(612g) High Performance Mesoporous Silica-Based Materials for CO2 Adsorption in Humid Conditions

Adsorbents for CO₂ capture are the subject of numerous developments to improve their performance. The presence of water in post-combustion emissions can affect the efficiency of the porous materials studied for CO₂ adsorption. Many materials have been studied to date, but few with the aim of controlling the competition/cooperation of H₂O on CO₂ adsorption. Furthermore, understanding the CO₂ adsorption process on these materials, particularly in the presence of water, is complex and requires further research.

In this work, a specific study is carried out on the CO₂ adsorption properties in the presence of water of adsorbents that have been synthesized or modified to improve their hydrophobicity. To achieve this objective, not only CO₂ and H₂O adsorption isotherms are measured by manometry, but also CO₂/H₂O co-adsorption experiments are performed either in a dynamic process (fixed-bed breakthrough) or static process (thermogravimetry). In addition, calorimetric adsorption measurements provide information on the energy involved and the type of interaction between CO₂ and the adsorbent.

For this challenging task, a mesoporous silica type SBA-15 material has been chosen whose hydrophobicity can be tuned by two processes either within the solid matrix or on the surface. Thus SBA-15 materials have been synthesized by adding a silica source such as BTESE (1,2-Bis(triethoxysilyl)ethane) to ethylorthosilicate, or by grafting APTES (3(triethoxysilyl)propylamine) onto standard SBA-15 materials. The first solution aims to modify the structure by adding ethyl group in the pore walls silica. The second way is to add amino groups to change the surface properties.

CO₂ adsorption capacities are discussed in relation to the textural characteristics measured by the standard N₂ adsorption technique at 77K. For example, the quantities of CO₂ adsorbed are relative to the surface area or pore volume, which significantly decrease in the case of the grafted samples.
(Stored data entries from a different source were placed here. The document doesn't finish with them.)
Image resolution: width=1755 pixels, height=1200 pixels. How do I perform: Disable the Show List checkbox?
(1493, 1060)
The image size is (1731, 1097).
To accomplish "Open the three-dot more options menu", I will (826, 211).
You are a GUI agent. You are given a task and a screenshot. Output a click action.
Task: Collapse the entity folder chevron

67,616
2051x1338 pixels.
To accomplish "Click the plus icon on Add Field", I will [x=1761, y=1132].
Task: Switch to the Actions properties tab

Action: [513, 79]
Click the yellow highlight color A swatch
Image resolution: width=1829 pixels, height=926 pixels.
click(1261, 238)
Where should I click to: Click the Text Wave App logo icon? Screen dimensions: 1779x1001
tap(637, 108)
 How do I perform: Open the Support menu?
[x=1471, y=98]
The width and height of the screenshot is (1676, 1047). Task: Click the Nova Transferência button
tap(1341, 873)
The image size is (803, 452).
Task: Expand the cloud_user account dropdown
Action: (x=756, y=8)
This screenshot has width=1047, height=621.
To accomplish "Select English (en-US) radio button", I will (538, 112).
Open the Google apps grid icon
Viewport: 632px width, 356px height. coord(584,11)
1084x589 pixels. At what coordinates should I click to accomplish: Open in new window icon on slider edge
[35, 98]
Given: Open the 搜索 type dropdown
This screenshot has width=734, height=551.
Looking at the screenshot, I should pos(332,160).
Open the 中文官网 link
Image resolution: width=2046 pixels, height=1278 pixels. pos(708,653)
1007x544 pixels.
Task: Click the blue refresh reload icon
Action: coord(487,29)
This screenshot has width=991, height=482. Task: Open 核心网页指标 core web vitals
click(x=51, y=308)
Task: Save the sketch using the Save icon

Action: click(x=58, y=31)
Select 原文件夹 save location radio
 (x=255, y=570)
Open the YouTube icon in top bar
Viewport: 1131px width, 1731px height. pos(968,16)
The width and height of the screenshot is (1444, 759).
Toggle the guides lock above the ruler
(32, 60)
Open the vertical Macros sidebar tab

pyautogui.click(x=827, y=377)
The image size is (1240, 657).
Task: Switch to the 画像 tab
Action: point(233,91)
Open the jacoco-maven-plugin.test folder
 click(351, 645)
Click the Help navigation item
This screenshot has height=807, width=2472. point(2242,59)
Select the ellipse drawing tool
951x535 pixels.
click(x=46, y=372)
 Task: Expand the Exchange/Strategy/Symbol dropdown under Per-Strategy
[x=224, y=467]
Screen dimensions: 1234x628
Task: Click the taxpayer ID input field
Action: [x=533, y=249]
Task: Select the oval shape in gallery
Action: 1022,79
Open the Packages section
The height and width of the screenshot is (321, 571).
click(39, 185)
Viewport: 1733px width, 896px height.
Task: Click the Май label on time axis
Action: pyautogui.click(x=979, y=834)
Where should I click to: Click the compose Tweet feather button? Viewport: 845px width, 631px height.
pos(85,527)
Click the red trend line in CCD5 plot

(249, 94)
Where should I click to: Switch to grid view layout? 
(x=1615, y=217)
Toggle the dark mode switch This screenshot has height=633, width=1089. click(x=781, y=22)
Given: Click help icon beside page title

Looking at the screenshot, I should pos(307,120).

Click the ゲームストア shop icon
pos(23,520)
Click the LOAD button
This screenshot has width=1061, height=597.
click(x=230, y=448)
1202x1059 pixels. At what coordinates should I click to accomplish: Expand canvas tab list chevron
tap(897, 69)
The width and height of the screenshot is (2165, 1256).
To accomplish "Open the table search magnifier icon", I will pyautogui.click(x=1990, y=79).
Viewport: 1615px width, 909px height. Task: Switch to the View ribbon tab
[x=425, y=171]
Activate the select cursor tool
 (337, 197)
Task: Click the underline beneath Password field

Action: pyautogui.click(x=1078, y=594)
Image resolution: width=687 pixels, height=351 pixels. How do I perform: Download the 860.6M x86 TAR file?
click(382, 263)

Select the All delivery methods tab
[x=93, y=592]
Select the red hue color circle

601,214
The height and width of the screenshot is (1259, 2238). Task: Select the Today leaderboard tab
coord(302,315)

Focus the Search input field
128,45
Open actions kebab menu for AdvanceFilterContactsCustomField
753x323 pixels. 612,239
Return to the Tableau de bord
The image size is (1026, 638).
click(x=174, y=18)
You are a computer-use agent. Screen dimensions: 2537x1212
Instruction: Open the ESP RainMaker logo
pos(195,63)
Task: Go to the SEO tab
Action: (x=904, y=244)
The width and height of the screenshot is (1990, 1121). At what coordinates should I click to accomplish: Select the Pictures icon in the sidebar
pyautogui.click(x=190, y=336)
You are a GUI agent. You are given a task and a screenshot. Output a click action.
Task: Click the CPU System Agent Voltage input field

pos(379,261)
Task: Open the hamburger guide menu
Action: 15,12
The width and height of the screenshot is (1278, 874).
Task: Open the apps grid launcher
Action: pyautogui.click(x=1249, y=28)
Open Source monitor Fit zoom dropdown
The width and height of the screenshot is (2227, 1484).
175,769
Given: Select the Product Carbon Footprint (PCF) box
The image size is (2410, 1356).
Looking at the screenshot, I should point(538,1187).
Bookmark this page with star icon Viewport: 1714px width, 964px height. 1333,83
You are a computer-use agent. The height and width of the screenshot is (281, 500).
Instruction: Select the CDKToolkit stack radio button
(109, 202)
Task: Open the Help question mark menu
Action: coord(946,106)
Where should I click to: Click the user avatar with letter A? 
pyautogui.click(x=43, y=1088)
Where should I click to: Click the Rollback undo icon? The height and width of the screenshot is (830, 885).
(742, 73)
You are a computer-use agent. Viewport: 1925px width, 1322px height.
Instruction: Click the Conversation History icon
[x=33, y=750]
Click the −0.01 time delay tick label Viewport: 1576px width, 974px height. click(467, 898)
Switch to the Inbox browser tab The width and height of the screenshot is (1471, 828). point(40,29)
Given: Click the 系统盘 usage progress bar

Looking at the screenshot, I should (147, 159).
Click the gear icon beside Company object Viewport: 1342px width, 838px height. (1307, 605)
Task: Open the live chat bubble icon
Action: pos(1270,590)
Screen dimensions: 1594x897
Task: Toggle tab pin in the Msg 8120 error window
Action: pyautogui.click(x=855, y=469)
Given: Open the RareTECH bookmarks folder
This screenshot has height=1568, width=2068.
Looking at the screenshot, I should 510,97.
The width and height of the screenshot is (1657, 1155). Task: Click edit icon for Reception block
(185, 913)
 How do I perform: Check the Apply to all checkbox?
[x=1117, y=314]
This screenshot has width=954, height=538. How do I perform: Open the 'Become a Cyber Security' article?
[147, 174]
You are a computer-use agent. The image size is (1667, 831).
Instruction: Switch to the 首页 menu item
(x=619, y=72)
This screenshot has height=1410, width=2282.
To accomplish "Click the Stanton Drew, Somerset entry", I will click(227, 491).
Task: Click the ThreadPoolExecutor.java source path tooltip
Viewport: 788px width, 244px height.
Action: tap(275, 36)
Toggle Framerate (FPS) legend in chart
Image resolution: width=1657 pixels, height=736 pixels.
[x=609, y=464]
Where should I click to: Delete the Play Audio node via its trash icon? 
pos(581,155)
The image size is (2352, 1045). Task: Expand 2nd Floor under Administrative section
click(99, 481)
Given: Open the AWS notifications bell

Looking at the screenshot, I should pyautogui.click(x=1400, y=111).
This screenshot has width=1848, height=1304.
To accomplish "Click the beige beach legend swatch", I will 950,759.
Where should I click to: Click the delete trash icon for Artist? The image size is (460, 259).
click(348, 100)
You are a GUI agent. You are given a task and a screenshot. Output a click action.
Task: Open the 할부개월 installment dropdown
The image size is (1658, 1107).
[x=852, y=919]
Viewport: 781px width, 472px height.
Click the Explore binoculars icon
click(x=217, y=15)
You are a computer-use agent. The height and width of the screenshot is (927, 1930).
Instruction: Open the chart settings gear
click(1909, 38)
On the one hand, an enhanced affinity between this grafted silica and CO₂ results in an adsorption capacity of 1.25 mmol.g^-1at 1bar 303K, higher than the standard SBA-15. Calorimetric measurements confirmed the high-energy interaction between CO₂ and the grafted materials compared with SBA-15, leading to a partly irreversible adsorption. This adsorbent shows a lower affinity for water, but remains not negligible (due to the presence of amine groups), which means that competition between CO₂ and H₂O is possible.

On the other hand, for materials structurally modified by incorporating alkyl groups into the pore walls, contrary to the expected effect, affinity for water is retained due to the presence of residual silanols. The surfactant extraction process used during their synthesis preserves them to a greater extent than conventional calcination. Due to the presence of these SiOH groups, there is a real competition between CO₂ and H₂O.

Competitive breakthrough adsorption experiments have confirmed the competitive adsorption on the same sites for CO₂ and H₂O molecules for both optimized materials but also highlighted that, in certain conditions, H₂O adsorption promotes CO₂ adsorption in the form of bicarbonates or others carbonates.

On the optimized modified SBA-15 material, this synergistic effect between silanols and H₂O molecules to increase CO₂ adsorption capacity, does not prevent reversibility, so the competition between H₂O and CO₂ can be used to recover CO₂ through desorption. Whereas the optimized grafted SBA-15 material leads to high selectivity towards CO₂ compared with H₂O, which could be useful for CO₂ storage.

In conclusion, these optimized silicas are promising materials for significantly capturing CO₂ in the presence of water, a breakthrough in energy-efficient capture gas and storage processes.